● DOCUMENT EXTRACT:
On the second day of the GSEP 2023 Off-Campus Project, students and faculty members visited the Science Square Tsukuba under the National Institute of Advanced Industrial Science and Technology (AIST) in one of their stops. Let us read how Saengaroon Phraewa (Phraewa,) a GSEP 2022 batch student from Thailand, describes her adventure there.
The Science Square Tsukuba was one of my favorite places we visited during the GSEP off-campus project. The exhibition shows visitors technological and scientific advancements that researchers in Japan have been trying to cultivate in order to improve the well social beings in our society. The space was split into three distinct sections including Life technology (Medical advancements), Green Technology (Environmental advancements), and Manufacturing (Industrial advancements).
Personally, I was attracted to the medical innovations. One of the innovations displayed was a 3D Tactile and Kinesthetic Senses Technology. This device uses vibrations and visual cues to deliver a virtual sensation of feeling towards the user’s body. When user’s finger is placed on the device, it will give an illusion as if our fingers are interacting with a real object. Through vibrations, we can sense the surface of a material. In my opinion, this is very mesmerizing and is an essential breakthrough in how technology can assist humans. If one were to lose a sense of touch, we can now use virtual sensation in order to feel.

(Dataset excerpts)
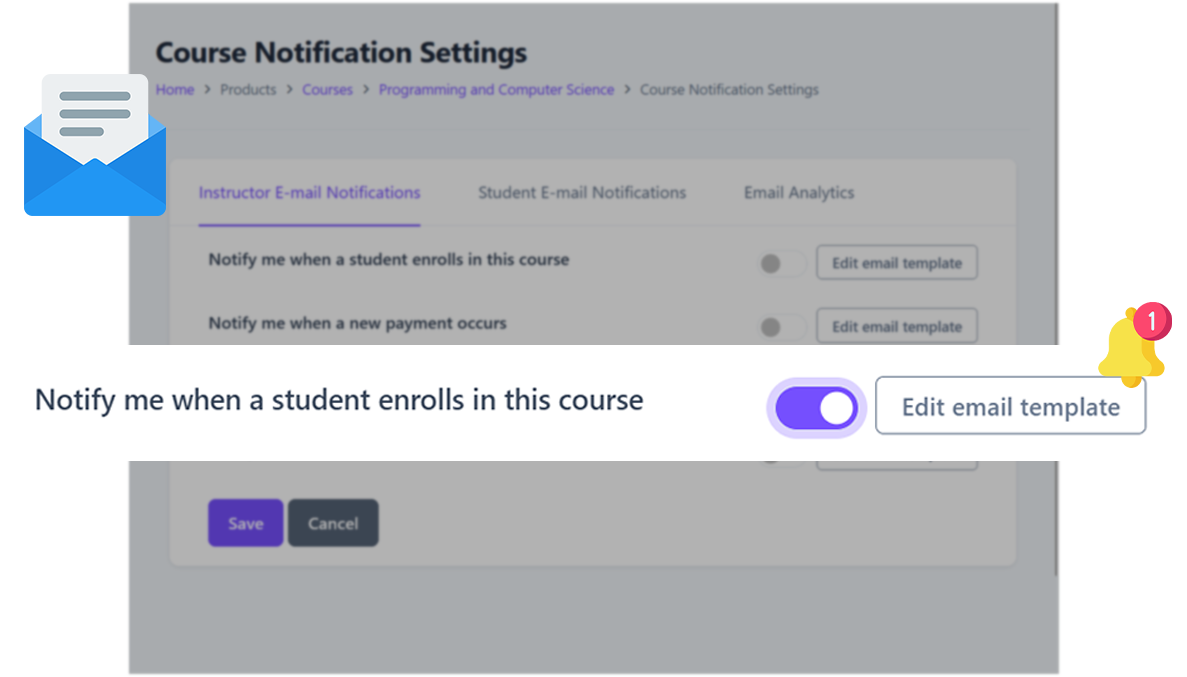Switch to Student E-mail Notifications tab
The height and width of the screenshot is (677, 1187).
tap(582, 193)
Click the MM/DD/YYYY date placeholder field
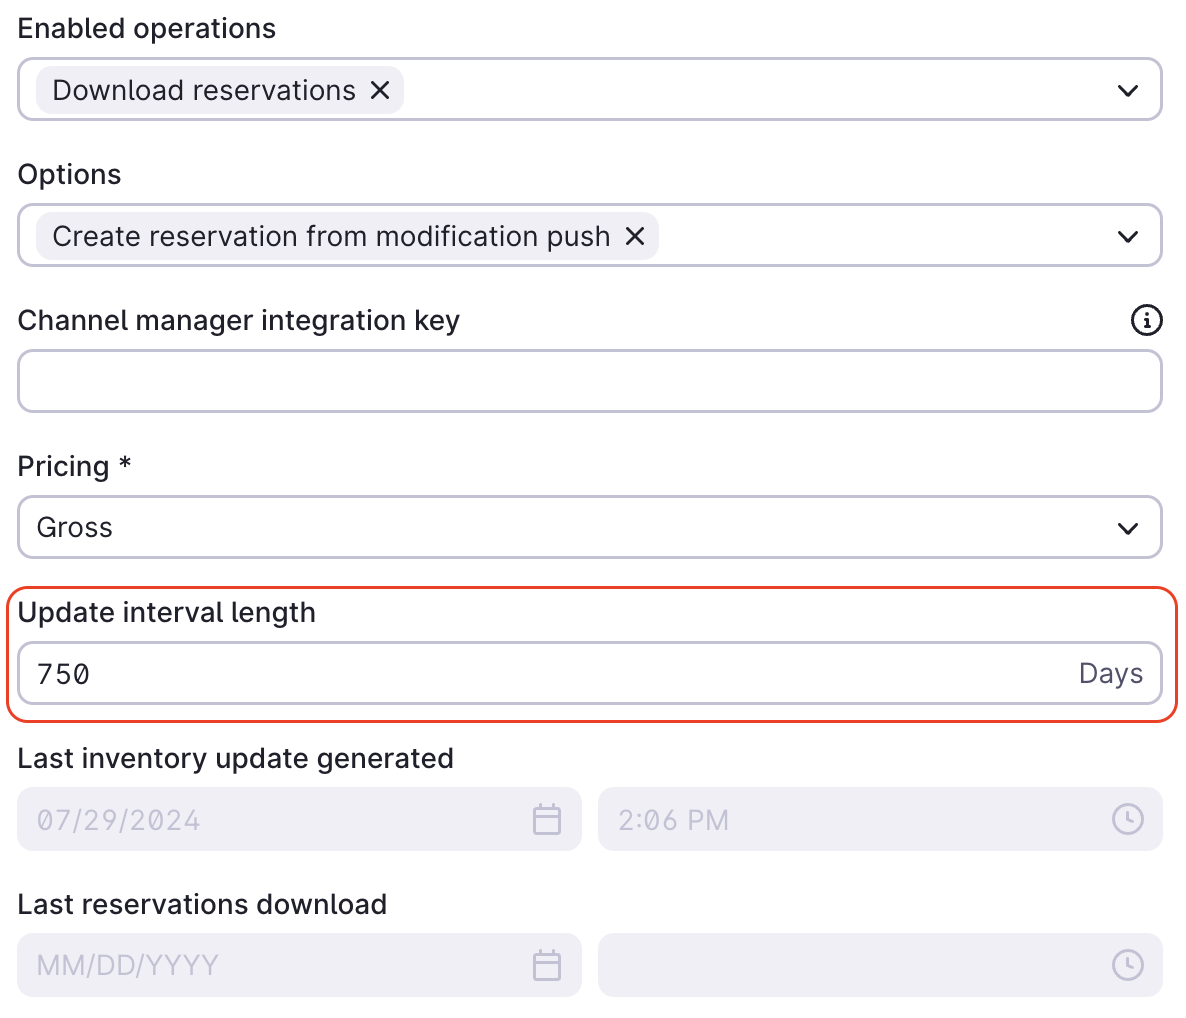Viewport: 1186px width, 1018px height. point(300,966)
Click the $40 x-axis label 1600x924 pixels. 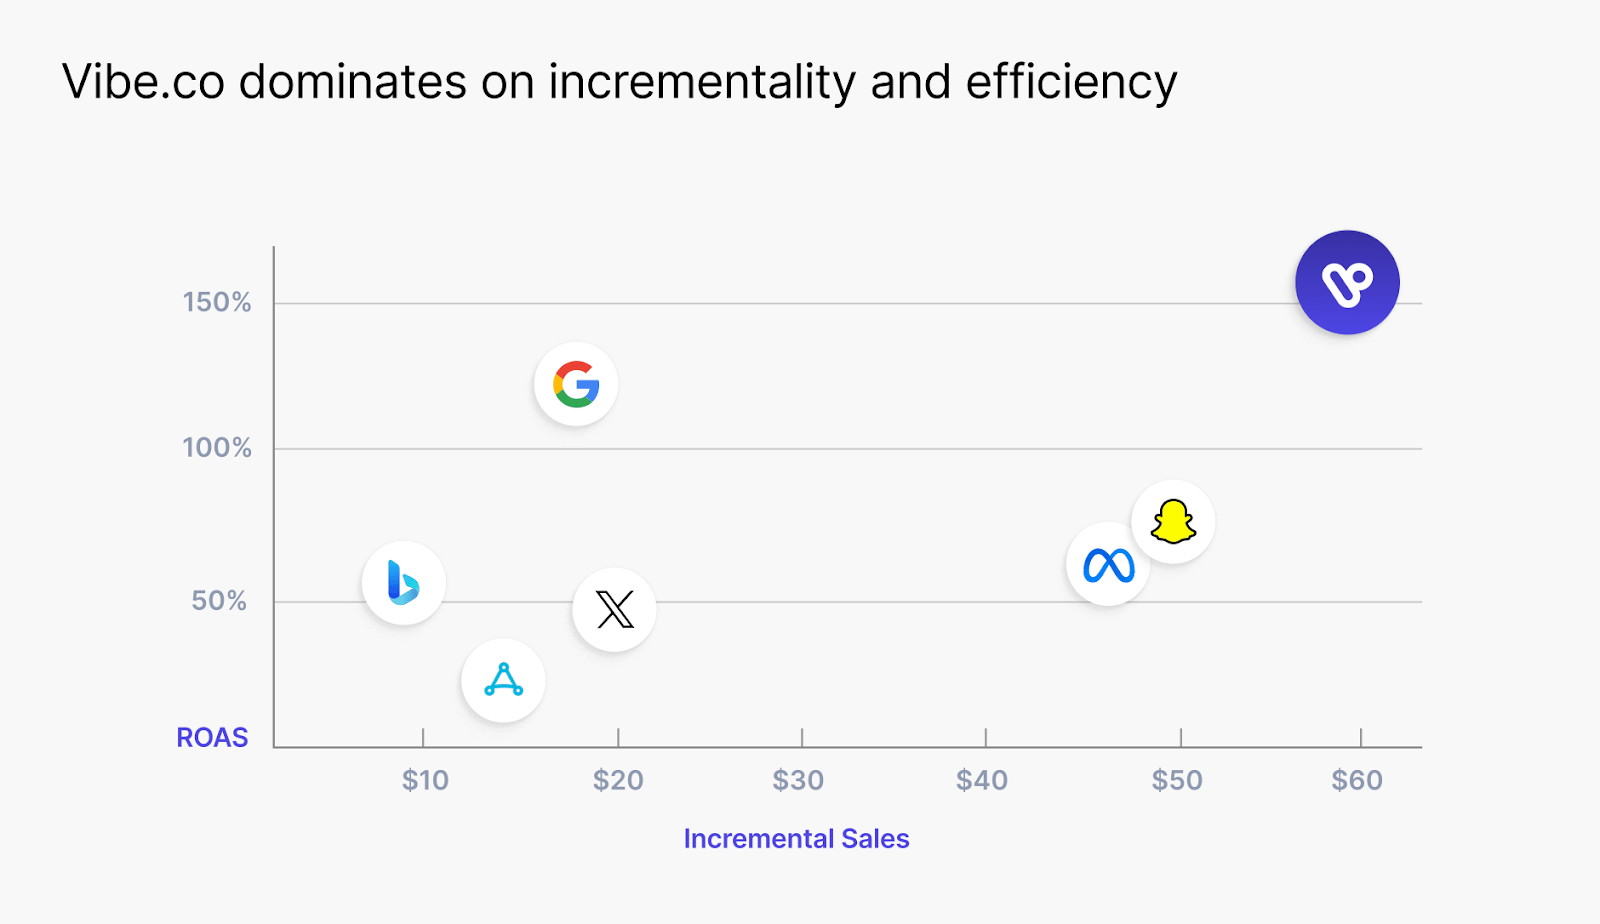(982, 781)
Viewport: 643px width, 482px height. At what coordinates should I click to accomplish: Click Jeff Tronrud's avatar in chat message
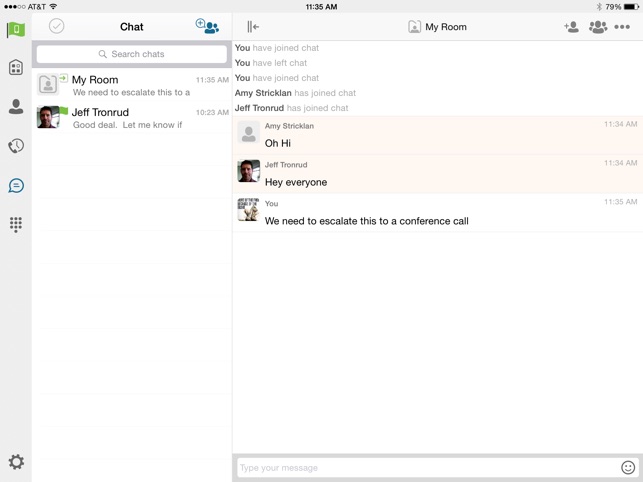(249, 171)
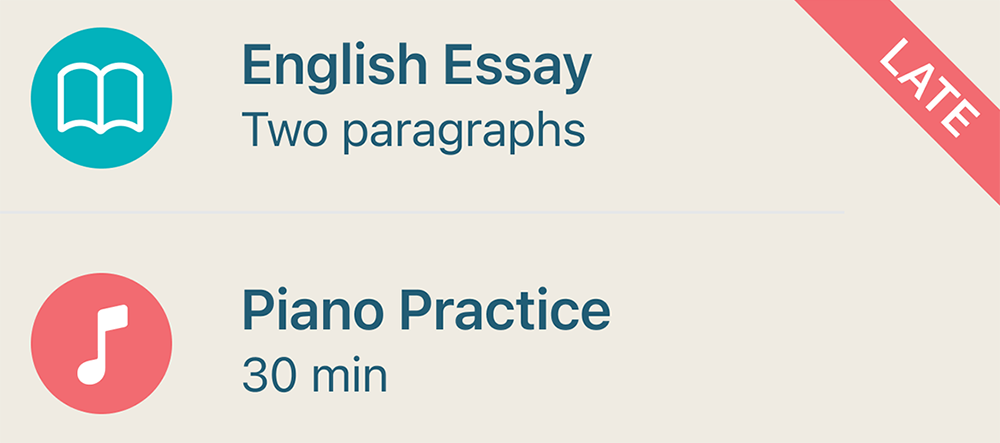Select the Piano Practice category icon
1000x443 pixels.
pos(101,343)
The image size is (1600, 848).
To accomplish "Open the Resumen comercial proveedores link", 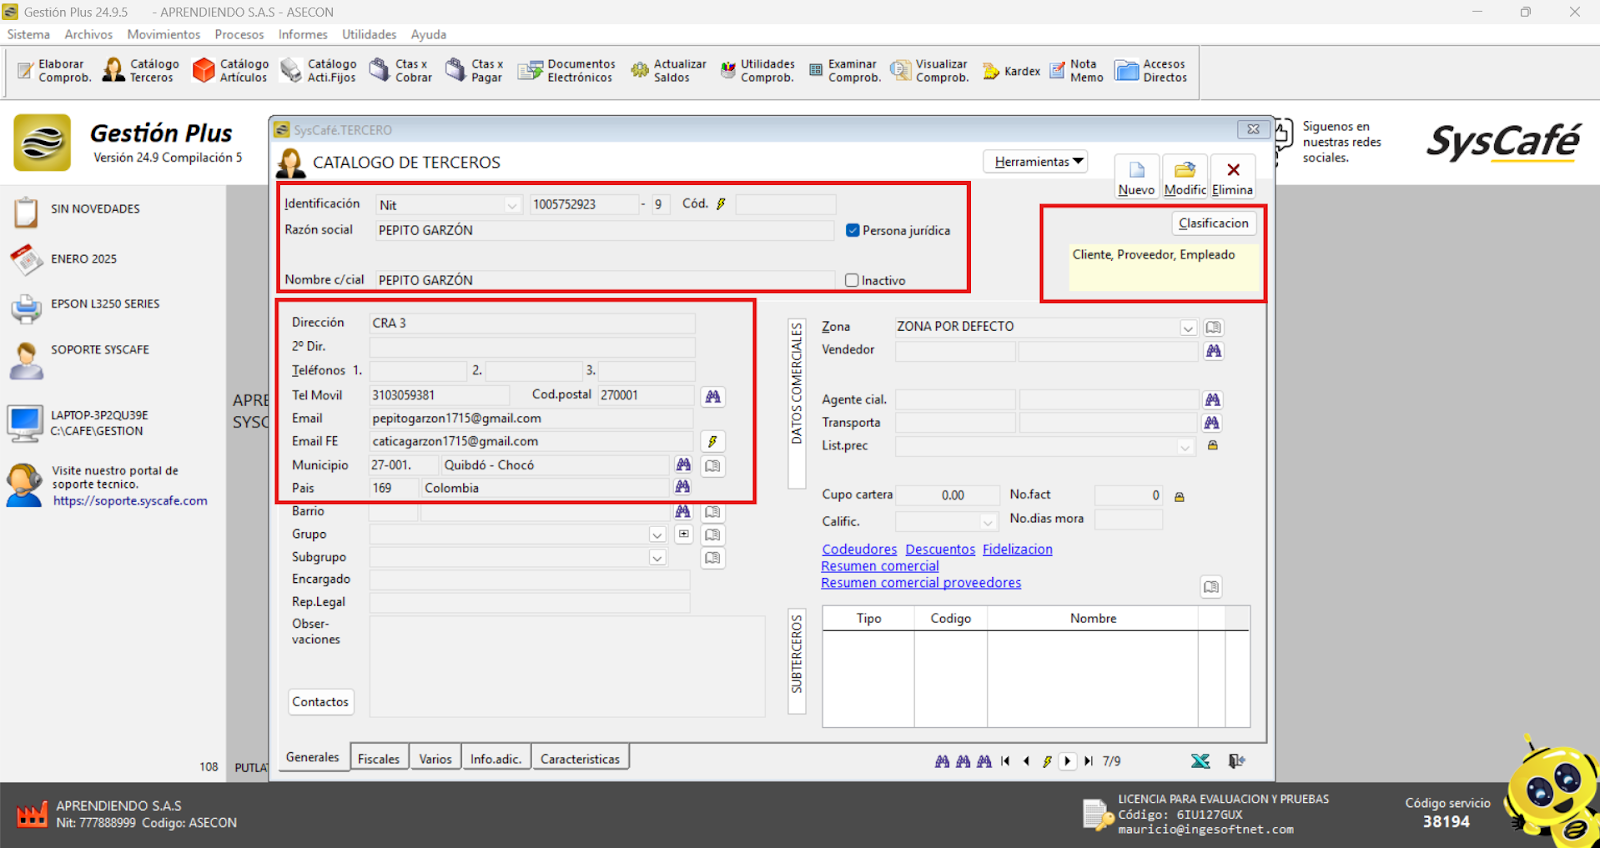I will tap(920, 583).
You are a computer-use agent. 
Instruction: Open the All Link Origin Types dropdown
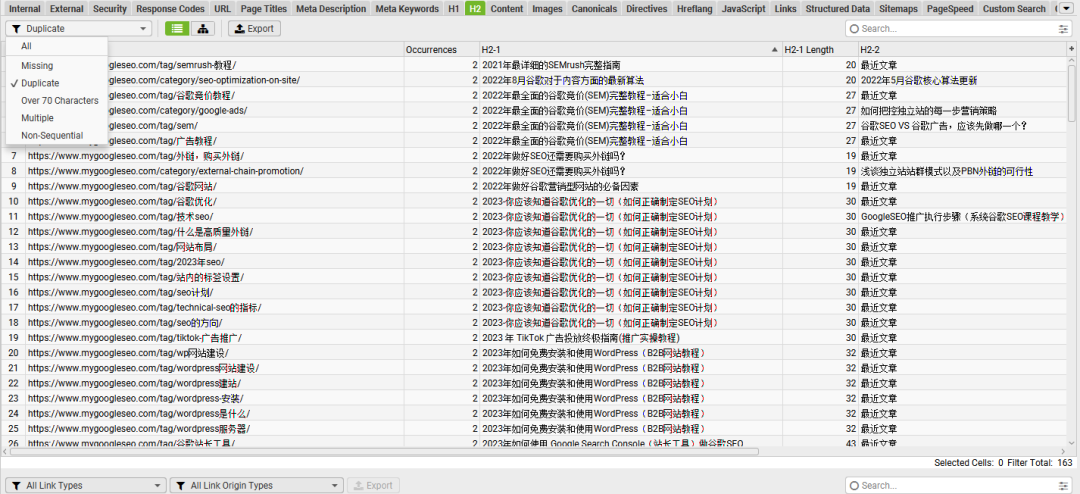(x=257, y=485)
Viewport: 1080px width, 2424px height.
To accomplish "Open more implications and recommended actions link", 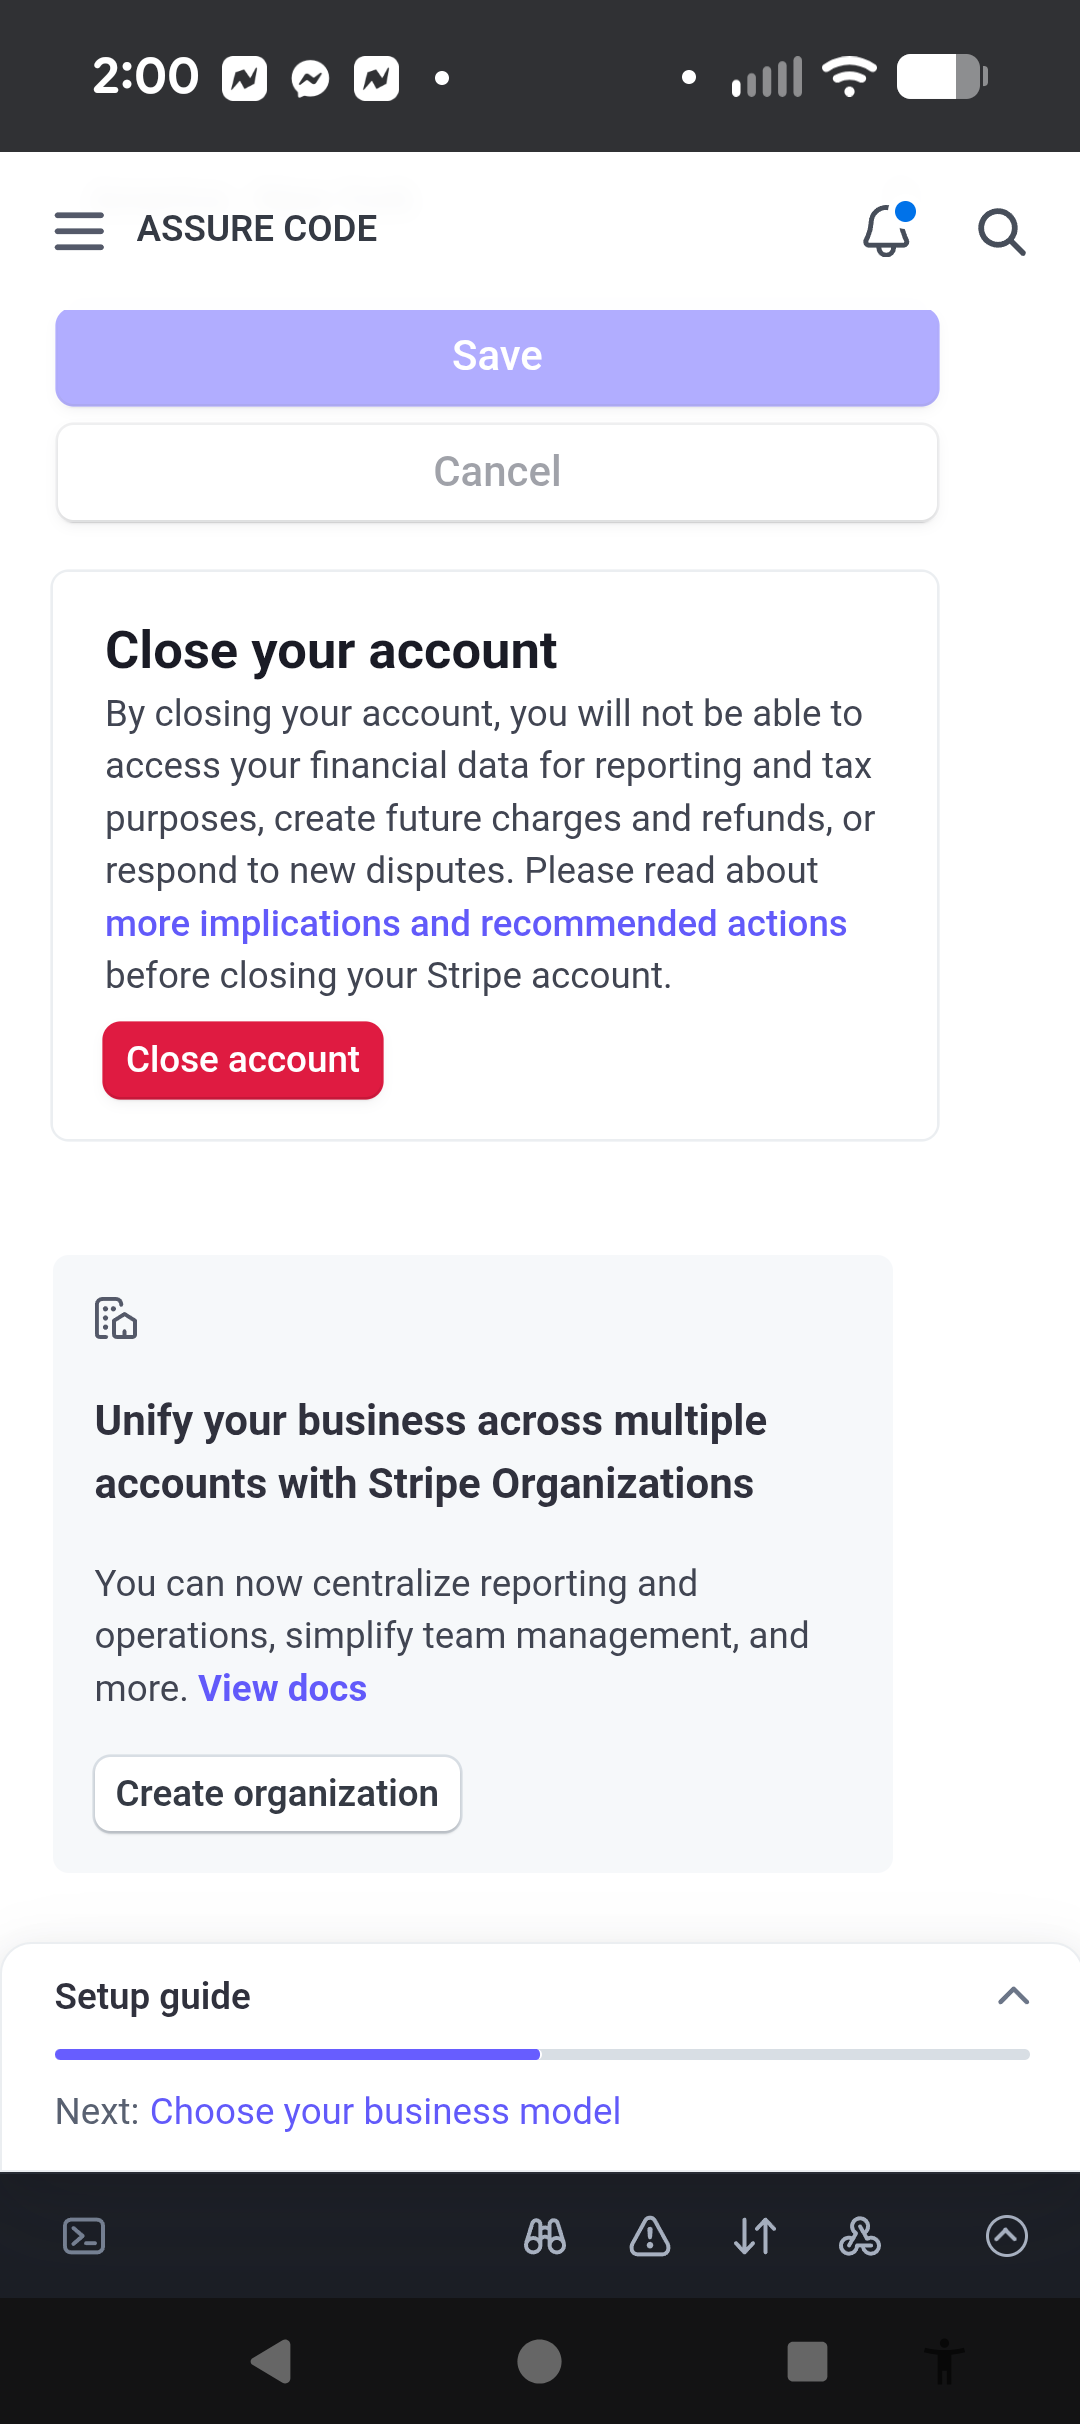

● PROBLEM 1: Quote the Science Square Tsukuba passage between "On the second" and "Manufacturing (Industrial advancements).", inclusive.
● PROBLEM 2: According to the Science Square Tsukuba passage, what three sections was the exhibition space divided into?
● PROBLEM 3: Proceed with the Science Square Tsukuba passage from its final sentence.
The rows have nothing to do with what comes next.

● TASK RESULT 1:
On the second day of the GSEP 2023 Off-Campus Project, students and faculty members visited the Science Square Tsukuba under the National Institute of Advanced Industrial Science and Technology (AIST) in one of their stops. Let us read how Saengaroon Phraewa (Phraewa,) a GSEP 2022 batch student from Thailand, describes her adventure there.
The Science Square Tsukuba was one of my favorite places we visited during the GSEP off-campus project. The exhibition shows visitors technological and scientific advancements that researchers in Japan have been trying to cultivate in order to improve the well social beings in our society. The space was split into three distinct sections including Life technology (Medical advancements), Green Technology (Environmental advancements), and Manufacturing (Industrial advancements).

● TASK RESULT 2: Life Technology (medical advancements), Green Technology (environmental advancements), and Manufacturing (industrial advancements).

● TASK RESULT 3:
Another popular in Science Square is a robot animal therapy device called Paro (The picture to the left is me holding Paro). Paro has a very cute appearance as well as a weight of an average baby. Researchers have specifically chosen Paro as a baby seal because if one were to use a dog or a cat as a model, humans would actually feel uncomfortable. This is because we are used to real dogs’ and cats’ behaviors so if a robot were to depict a strange action, it would create an alarming response from humans. As we do not know how seals behave as a pet, it is advantageous to use them as a model. Paro’s functionality is more complex than we would’ve thought. The therapeutic robot has 5 distinct sensors to help it function: tactile, light, audition, temperature, and posture sensors. These sensors help locate movements from humans as well as being able to recognize a light and dark environment. The tactile sensor signals Paro to recognize that it’s being held or stroked by a human. In addition, with the audio sensor, it can detect the direction of the voice of a human when being called by its name or a greeting. Paro was so cute that it was hard for all of the GSEP members to leave Science Square.
Lastly, the Neurocommunicator device also caught my attention. This device allows those who are incapable of moving their body due to an accident, or biological factors, to be able to communicate with people around them. The device uses brain waves to signal tasks that will be displayed on a monitor, letting them choose which actions they would like to do. Through this communication system, patients will be able to request what they need from the caretakers as simple as “I want to have a glass of water” without difficulty. Though this device is still under development, the database has shown that with some more improvements, they will be able to commercialize this technology.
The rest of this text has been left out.